Mary era formado em Direito pela Academia de Bruxelas e teve aulas de litografia no Musée Central de Minéralogie, com Charles Senefelder, irmão de Alois Senefelder, inventor da técnica de impressão litográfica. Antes de morar no Brasil, viajou para a Itália, e teve aula com François-Marius Granet, pintor francês que pode ter influenciado Mary nos efeitos de luz em registros feitos em sépia. De volta à Bélgica e morando em Namur, foi membro do Conselho Provincial e secretário do Comitê da Indústria e do Comércio. Eleito deputado suplente, teve sua atuação na política belga encerrada ao ser enviado ao Brasil como diplomata. Em 1838, quatro anos depois de sua chegada, foi transferido para a Grécia, onde também registrou paisagens e retratos. Assim como no Brasil, aprendeu a falar a língua local, e estudou a história e a arqueologia grega. Quando voltou para a Bélgica, em 1845, presenteou o rei Leopoldo I com um álbum de desenhos do Brasil. Pouco tempo depois, encontrou com o embaixador belga na França, o príncipe De Ligne, que relatou em uma carta os primeiros sinais de doença do colega diplomata. Alertando para uma grande alteração das faculdades mentais, De Ligne descreveu que Mary tinha mania de fazer retratos de desconhecidos e de exibir seus rascunhos como se fossem grandes desenhos. Depois desse episódio e de visitar um médico, Benjamin Mary foi para uma estação termal nos Pirineus, onde morreu por conta de um acidente vascular cerebral.

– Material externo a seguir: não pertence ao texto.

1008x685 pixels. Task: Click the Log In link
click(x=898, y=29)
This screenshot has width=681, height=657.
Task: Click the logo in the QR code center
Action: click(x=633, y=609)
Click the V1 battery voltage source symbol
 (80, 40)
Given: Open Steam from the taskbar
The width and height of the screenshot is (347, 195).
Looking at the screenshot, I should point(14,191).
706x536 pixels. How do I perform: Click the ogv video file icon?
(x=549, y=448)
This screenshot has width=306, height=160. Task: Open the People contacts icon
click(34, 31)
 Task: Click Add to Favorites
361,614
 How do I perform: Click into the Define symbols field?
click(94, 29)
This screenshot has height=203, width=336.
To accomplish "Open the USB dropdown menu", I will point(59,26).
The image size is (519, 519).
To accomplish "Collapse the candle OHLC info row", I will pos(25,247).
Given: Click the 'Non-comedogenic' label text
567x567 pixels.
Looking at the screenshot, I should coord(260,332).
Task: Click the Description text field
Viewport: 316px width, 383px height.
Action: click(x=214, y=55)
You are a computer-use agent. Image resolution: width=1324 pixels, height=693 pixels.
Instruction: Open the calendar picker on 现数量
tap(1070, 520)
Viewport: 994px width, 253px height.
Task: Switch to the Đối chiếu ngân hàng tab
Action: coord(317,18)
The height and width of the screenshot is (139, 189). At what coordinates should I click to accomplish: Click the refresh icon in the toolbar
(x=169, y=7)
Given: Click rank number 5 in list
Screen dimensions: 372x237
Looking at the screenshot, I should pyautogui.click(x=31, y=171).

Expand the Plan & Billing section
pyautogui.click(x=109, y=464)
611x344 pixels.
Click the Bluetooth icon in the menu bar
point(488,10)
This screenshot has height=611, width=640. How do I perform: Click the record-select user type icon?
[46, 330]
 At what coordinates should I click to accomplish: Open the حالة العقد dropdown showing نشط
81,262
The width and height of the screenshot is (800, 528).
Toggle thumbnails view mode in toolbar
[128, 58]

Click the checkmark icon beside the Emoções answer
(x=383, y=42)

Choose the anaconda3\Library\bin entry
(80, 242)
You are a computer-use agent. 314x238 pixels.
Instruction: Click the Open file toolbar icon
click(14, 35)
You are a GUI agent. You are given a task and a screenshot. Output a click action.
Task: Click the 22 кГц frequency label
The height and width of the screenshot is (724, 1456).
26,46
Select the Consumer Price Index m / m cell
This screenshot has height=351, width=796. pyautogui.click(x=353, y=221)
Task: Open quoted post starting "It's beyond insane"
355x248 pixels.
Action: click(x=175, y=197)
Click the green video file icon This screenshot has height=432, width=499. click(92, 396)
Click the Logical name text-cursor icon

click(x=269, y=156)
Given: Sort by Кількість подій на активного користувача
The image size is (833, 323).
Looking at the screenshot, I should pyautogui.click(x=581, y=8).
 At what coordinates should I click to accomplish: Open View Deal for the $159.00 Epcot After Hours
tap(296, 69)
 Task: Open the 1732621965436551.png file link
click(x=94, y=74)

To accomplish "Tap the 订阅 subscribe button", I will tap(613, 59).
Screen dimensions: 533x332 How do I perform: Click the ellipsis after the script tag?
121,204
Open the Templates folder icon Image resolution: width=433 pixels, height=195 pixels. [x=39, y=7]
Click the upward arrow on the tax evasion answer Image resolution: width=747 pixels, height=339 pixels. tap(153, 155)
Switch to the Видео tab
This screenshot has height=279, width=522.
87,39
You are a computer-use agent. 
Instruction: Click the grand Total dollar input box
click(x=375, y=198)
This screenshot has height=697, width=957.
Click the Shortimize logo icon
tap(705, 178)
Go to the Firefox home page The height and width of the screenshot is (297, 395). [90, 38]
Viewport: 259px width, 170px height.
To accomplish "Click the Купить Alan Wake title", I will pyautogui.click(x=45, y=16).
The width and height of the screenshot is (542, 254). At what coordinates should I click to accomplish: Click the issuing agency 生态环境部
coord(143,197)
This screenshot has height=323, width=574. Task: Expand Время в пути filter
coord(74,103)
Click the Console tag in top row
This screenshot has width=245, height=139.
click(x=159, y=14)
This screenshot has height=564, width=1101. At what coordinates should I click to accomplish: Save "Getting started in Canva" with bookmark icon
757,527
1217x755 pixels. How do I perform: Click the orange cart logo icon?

A produção artística de Benjamin Mary foi pouco divulgada até hoje. Recentemente, Valéria Piccoli, Carlos Martins e Eddy Stols mergulharam na documentação iconográfica do artista e publicaram o livro O Diplomata e Desenhista Benjamin Mary e as Relações da Bélgica com o Império do Brasil, que serviu como fonte de pesquisa para este artigo. Talvez a maior dificuldade para estudar a obra completa do belga seja reunir seu acervo. As imagens de autoria de Mary presentes na Brasiliana Iconográfica estão preservadas nos acervos da Pinacoteca do Estado de São Paulo, da Coleção Brasiliana Itaú e do Instituto Moreira Salles. A obra do desenhista, no entanto, está dispersa em várias outras coleções brasileiras (como a do Museu Imperial e a da Fundação Maria Luisa e Oscar Americano) e estrangeiras (como a da Bibliothèque Royale de Belgique e a Martiusiana da Biblioteca do Estado da Baviera). Os trabalhos estão, geralmente, divididos em pequenos álbuns ou cadernos de desenhos, mas há também registros avulsos, muitos deles com dedicatórias, o que reforça a ideia de que eram registros considerados de natureza privada e não necessariamente pensados para divulgação ou colecionismo.